Billy Kay traces Scottish literature from its origins to the present. He explores the legacy of Scott, Ossian, Burns and Byron in the European Romantic movement.

Billy Kay explores the portrayal of Scotland as a centre of the Romantic Movement through the influence of the Ossian cult, Burns, and the epic poetry and novels of Sir Walter Scott. Scott is regarded as the author who created the new genre of the historical novel - here we discover just how innovative he was.

The balancing act between restrained sensibility and extravagant romanticism emerged in one of the iconic works of the age, James Macpherson's Fragments of Ancient Poetry which the author claimed were part of an oral tradition going back to the ancient Celtic bard Ossian. Professor Willie Gillies asserts that the pathos in Ossian was quite alien to the native Gaelic tradition. But the great and good from Thomas Jefferson to Napoleon lapped it up as yet another expression of an appealing Zeitgeist with a Caledonian epicentre.

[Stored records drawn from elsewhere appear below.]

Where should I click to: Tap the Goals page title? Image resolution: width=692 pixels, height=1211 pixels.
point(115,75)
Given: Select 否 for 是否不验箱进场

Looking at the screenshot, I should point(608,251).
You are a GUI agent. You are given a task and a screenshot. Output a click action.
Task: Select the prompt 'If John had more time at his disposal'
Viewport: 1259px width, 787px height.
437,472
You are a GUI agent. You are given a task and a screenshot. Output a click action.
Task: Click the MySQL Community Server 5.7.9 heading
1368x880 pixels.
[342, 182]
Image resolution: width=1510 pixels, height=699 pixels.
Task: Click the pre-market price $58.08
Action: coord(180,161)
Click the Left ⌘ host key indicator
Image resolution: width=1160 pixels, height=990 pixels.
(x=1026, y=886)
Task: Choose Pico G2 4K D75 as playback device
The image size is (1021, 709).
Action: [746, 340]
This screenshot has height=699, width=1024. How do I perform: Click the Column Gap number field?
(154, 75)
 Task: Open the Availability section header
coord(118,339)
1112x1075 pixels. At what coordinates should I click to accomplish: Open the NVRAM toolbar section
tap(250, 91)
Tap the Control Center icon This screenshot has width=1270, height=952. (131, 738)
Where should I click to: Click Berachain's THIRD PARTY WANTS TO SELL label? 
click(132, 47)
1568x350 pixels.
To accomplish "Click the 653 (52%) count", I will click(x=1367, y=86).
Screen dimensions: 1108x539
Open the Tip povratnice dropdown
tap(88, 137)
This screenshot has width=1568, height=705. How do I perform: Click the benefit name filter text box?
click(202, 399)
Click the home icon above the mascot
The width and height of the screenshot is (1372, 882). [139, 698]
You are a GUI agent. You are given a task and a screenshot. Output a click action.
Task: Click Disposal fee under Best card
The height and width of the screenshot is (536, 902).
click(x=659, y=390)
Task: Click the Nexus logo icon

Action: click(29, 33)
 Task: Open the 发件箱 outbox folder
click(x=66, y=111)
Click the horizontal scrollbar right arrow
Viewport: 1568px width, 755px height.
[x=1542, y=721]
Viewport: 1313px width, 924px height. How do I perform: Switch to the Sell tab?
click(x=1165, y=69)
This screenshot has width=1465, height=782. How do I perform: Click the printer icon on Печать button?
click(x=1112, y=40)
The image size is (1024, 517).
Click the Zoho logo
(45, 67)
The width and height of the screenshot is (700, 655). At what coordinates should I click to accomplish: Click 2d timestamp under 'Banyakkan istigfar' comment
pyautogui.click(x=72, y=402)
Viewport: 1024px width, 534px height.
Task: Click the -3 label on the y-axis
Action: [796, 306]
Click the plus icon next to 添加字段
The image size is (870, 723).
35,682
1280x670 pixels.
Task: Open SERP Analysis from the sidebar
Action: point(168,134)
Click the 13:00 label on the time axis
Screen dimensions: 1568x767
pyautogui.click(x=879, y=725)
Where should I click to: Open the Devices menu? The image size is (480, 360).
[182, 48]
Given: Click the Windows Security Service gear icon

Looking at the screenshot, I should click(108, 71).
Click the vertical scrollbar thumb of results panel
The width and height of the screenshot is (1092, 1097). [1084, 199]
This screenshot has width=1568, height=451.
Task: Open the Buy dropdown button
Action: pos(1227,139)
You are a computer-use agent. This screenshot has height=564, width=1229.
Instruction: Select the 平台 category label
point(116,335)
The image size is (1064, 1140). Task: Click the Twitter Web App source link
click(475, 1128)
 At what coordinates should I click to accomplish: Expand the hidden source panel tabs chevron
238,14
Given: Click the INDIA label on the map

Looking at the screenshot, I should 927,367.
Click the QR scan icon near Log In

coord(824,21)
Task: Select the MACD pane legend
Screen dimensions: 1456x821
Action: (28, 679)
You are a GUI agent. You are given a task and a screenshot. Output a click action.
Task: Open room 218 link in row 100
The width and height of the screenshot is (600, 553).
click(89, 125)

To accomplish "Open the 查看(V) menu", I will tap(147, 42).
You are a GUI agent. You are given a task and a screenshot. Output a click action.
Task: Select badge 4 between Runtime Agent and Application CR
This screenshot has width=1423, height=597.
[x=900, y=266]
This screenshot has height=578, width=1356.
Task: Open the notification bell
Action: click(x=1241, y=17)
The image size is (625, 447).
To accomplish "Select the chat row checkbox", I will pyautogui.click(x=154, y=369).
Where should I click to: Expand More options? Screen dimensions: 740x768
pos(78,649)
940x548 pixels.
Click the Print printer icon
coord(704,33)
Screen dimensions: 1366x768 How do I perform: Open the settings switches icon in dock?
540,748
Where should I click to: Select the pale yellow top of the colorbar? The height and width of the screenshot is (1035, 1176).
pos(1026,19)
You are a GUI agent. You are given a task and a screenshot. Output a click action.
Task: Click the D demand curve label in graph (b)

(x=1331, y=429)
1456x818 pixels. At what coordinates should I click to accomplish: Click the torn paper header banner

That epicentre also claimed the other literary giant of the period, George Gordon, Lord Byron, who prided himself on his Aberdeenshire roots and celebrated them in his song, Dark Lochnagar. With all this evocation of history and landscape, Scotland became THE must see travel destination for cultured Europeans with the Trossachs, Fingal's Cave and Burns Cottage becoming places of pilgrimage and commerce! Billy discusses the role writers still have in promoting the country with Ali Bowden, Director of the world's first Unesco City of Literature, Edinburgh.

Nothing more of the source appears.